A lack of safety “exists alongside this tendency to vote for Bolsonaro,” says Ivénio Hermes, research coordinator and president of OBVIO RN. But he feels public security is often used to justify choosing a divisive candidate. “In truth, Brazil remains much the same as it was 30 years ago: Voters seeing themselves in icons rather than in proposals, and voting based on emotions,” he says.

SAFE FOR DEMOCRACY?

Finding hope in an outsider, populist, and far-from-politically-correct candidate has echoes of voting trends around the world in recent years – including the United States. But many Brazil watchers fear the democratic system may not be strong enough to withstand Bolsonaro’s enthusiasm for dictatorship-era leaders and practices. His close ties with current military leadership, and appointment of a recently retired four-star general as his running mate, have some people concerned about clear demarcations of power between civilian rule and the military under his possible administration.

“The crisis of the last five years has been so severe that many Brazilians have concluded that the fault belongs not to one party or group of parties but democracy itself,” says Winter.

Overall, there is evidence that citizens still deeply value a democratic state.
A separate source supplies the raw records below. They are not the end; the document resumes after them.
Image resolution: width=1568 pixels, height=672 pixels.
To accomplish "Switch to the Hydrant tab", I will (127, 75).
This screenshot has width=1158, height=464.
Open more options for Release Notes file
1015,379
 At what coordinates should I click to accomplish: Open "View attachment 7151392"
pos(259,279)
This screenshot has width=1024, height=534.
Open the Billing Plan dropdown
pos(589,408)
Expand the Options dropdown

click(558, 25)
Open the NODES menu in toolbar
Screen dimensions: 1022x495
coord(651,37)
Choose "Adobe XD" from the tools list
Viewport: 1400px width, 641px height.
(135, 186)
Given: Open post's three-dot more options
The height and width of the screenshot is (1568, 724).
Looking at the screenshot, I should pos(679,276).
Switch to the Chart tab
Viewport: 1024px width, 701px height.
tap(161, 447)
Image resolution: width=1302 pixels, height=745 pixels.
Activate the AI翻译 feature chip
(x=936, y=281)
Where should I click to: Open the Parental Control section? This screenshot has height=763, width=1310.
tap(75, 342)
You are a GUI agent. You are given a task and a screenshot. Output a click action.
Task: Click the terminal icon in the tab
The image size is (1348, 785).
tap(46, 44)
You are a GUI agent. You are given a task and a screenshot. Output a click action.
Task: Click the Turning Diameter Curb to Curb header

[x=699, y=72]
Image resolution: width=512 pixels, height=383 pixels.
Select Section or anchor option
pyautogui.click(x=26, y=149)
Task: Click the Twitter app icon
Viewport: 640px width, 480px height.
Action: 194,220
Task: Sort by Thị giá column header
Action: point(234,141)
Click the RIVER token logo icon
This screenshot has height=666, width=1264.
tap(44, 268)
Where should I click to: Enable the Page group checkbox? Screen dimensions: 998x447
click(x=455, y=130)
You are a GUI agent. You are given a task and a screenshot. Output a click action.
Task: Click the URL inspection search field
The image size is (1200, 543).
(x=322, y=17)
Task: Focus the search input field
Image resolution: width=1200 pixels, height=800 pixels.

According to an October Datafolha poll, 69 percent of Brazilians believe democracy is the best way to govern.

Maria do Soccoro Braga, a political scientist at the Federal University of São Carlos, says voters’ backing for Bolsonaro may be misinterpreted as disregarding democracy. For some, he’s the very hope of preserving it amid a debilitatingly corrupt system.

“Political corruption is not a recent phenomenon in Brazil, but we have a much greater level of knowledge of these systems of corruption now,” Dr. Braga says. “People are beginning to look at this political elite and are wondering whether they are capable of maintaining a democracy.”